L’estate è un periodo caldo in tutti i sensi, in cui cresce l’attenzione per la propria immagine e aumenta anche l’interesse per gli interventi estetici, compresa l’attenzione ai capelli.
Coloro che pensano alla tricopigmentazione si chiederanno: è conveniente e indicato tricopigmentarsi d’estate?
Chi si sottopone già alla micropigmentazione di capelli o si informa sul tema, già sa che 2 grandi nemici di questo tatuaggio sono i raggi solari e gli stati di vasodilatazione anomali della cute.
I pigmenti introdotti nel derma sono sostanze estranee all’organismo, pertanto questo cercherà di smaltirle nei modi più efficaci attraverso metabolismo del sistema immunitario.
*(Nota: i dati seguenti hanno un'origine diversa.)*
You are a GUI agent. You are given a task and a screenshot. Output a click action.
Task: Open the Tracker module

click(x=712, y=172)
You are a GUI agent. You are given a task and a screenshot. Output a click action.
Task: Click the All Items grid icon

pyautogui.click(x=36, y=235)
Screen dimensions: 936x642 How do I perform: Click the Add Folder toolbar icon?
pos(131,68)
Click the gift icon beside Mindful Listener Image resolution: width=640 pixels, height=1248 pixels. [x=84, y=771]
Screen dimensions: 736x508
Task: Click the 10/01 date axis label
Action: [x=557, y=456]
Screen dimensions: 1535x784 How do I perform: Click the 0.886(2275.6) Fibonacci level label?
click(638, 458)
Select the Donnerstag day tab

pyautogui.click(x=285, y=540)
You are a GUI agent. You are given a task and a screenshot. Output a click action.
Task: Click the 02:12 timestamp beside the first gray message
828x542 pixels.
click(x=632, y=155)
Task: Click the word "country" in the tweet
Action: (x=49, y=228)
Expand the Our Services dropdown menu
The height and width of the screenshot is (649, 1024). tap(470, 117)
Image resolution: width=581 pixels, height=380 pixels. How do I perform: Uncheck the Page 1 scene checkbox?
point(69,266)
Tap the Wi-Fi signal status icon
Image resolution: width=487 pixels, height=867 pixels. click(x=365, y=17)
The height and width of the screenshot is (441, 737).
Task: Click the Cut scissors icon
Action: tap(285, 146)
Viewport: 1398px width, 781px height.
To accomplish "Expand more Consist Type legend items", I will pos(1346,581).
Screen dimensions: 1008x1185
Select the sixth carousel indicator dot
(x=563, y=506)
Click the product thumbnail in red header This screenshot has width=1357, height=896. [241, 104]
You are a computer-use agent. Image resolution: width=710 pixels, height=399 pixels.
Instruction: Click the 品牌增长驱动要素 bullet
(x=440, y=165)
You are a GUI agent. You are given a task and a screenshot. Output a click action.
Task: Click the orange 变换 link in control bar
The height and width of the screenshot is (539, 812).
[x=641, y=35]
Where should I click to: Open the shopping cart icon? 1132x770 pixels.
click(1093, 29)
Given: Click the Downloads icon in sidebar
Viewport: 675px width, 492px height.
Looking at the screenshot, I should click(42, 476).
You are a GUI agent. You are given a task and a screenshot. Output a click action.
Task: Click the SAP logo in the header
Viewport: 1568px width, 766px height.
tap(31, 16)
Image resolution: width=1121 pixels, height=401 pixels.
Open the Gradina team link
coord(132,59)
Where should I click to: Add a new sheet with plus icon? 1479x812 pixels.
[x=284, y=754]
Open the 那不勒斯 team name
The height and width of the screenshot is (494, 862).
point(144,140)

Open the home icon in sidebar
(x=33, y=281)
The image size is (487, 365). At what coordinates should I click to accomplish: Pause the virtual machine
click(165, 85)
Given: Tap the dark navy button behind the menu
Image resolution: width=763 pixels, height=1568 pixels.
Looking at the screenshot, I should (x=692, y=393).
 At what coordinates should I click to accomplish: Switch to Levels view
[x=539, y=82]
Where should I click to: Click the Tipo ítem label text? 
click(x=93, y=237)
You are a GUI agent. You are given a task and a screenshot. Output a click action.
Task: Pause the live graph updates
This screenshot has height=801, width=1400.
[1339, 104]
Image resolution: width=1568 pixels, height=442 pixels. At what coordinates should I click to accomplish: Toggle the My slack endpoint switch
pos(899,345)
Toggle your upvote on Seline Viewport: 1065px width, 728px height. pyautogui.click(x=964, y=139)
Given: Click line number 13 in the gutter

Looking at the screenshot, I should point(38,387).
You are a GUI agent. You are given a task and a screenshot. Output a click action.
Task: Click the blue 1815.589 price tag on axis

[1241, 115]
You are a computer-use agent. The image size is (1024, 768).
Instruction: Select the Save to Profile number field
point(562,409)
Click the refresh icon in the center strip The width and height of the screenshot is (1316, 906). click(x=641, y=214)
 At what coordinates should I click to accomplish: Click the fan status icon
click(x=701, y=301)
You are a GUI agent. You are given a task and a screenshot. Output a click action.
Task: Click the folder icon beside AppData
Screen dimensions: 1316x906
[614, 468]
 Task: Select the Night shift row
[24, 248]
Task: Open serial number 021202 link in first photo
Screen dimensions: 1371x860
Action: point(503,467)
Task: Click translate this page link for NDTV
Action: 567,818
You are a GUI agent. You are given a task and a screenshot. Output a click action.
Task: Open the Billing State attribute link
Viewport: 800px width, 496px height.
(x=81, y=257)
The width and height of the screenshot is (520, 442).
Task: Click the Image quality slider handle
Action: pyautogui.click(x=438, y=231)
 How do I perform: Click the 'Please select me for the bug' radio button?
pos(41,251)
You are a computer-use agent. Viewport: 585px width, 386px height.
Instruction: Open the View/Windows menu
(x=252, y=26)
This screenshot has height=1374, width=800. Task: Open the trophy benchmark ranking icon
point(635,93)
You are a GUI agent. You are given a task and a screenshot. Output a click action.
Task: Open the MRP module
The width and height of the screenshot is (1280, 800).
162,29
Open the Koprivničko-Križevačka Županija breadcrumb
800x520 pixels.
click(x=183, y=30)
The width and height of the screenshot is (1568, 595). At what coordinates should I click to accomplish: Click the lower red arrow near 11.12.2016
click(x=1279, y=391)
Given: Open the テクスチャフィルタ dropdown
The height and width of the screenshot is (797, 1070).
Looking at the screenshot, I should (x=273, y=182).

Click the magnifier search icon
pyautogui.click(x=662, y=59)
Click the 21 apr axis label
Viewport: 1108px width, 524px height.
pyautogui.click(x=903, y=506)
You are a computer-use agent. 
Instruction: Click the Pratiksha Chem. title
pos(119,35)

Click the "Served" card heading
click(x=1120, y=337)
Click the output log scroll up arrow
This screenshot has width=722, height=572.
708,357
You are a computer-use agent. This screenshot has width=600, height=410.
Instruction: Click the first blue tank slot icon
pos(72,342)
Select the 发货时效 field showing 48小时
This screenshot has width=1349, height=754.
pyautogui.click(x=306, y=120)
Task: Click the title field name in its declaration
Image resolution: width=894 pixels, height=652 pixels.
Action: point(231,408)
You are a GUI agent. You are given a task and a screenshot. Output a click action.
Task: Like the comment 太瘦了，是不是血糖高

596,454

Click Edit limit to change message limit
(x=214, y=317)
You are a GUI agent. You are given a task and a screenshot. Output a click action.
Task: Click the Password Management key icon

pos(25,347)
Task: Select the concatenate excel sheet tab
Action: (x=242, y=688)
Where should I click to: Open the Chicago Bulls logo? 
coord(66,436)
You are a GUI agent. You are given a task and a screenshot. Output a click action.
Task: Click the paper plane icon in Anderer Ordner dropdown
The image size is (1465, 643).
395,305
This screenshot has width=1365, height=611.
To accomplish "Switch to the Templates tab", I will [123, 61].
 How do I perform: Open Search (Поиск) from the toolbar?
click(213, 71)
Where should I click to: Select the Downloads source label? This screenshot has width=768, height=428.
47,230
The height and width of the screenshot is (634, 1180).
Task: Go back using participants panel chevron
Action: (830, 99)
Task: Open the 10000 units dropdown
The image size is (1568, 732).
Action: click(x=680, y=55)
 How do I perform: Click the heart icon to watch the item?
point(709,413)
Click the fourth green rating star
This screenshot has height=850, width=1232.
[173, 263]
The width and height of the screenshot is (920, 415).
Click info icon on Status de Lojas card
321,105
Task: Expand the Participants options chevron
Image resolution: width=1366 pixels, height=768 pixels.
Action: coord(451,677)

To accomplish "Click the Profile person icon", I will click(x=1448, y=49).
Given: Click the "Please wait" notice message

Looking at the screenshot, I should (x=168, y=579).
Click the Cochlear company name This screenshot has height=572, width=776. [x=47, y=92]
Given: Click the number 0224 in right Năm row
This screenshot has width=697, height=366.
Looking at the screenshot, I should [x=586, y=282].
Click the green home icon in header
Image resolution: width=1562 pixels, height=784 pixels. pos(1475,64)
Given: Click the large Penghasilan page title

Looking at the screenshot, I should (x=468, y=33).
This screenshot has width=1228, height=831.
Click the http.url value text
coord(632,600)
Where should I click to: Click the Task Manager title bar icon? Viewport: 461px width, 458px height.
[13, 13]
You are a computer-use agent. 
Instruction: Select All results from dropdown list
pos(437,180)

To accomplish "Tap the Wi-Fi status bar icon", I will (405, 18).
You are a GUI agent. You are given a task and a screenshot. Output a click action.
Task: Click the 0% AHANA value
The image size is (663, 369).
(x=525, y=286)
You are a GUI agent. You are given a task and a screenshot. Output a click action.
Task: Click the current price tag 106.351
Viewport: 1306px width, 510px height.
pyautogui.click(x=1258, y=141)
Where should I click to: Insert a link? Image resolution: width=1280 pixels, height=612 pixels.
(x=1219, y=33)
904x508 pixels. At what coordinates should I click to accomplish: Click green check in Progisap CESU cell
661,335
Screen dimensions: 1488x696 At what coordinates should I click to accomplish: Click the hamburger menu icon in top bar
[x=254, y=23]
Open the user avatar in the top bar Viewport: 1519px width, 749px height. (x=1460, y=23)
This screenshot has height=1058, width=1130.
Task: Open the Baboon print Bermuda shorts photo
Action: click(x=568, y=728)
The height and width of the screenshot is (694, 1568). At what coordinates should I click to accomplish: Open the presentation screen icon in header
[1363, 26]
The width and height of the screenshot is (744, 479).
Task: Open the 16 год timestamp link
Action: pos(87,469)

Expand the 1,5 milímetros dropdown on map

La cosa più importante per un trattamento appena effettuato è quello di tutelare la guarigione della pelle nei primi 7-10 giorni, evitando assolutamente esposizioni ai raggi solari, ambienti molto caldi, sudorazioni intense, lozioni varie soprattutto a base alcolica. E’ fondamentale seguire per questo periodo le indicazioni dell’operatore in modo scrupoloso.
Effettuare una tricopigmentazione in piena estate significa aumentare le probabilità di avere a che fare con questi fattori dannosi.
tricopigmentazione-estateL’esposizione ai raggi solari/raggi UV permette a questi ultimi di arrivare ai pigmenti e agli strati dermici che li contengono. In questo caso una esposizione importante da tintarella o lampade solari può destabilizzare il deposito dei pigmenti dando luogo viraggi di colore indesiderati, creare degli stati infiammatori che stimolano la fagocitosi e la vasodilatazione, con riassorbimento di pigmento o peggio perdita di definizione/sfocatura dei puntini.
Se una esposizione intensa e prolungata ai raggi UV attenua i pigmenti nella persona tricopigmentata da molto tempo, l’effetto sul neo-tricopigmentato è potenzialmente più dannoso creando viraggi di colore e/o migrazione di pigmento con allargamento del punto. Vanno evitate quindi tutte le situazioni che possono contribuire a creare infiammazioni della cute o eritemi da esposizione.
A tricopigmentazione appena effettuata è sufficiente applicare lozioni lenitive e shampoo appositi per una decina di giorni, come da istruzioni del tricopigmentista per non avere problemi. Se si è disposti ed evitare ambienti eccessivamente caldi, di sudare per ore o per allenamento fisico, di esporsi a lungo ai raggi solari, allora la tricopigmentazione può essere eseguita anche d’estate senza problemi, avendo cura di portare con sé un cappellino per proteggersi dal sole durante gli spostamenti all’aperto i primissimi giorni.
Per coloro che si sono sottoposti a tricopigmentazione prima dell’estate è invece importante usare protezioni solari, possibilmente protezione 50 per le prime 2 settimane, che oltre a tutelare la qualità e stabilità dei puntini protegge in generale tutta la pelle dalle aggressioni dei raggi UV.
Per qualsiasi cambiamento anomalo dei pigmenti è sempre fondamentale rivolgersi al proprio tricopigmentista ottenendo le giuste indicazioni, evitando qualsiasi rimedio fai-da-te come applicazione di acidi, lozioni alcoliche, ecc. che possono solo aggravare la situazione e procurare eventuali reazioni allergiche.
La tricopigmentazione è indicata tutto l’anno, a patto di avere riguardo per l’immediato post-trattamento in estate.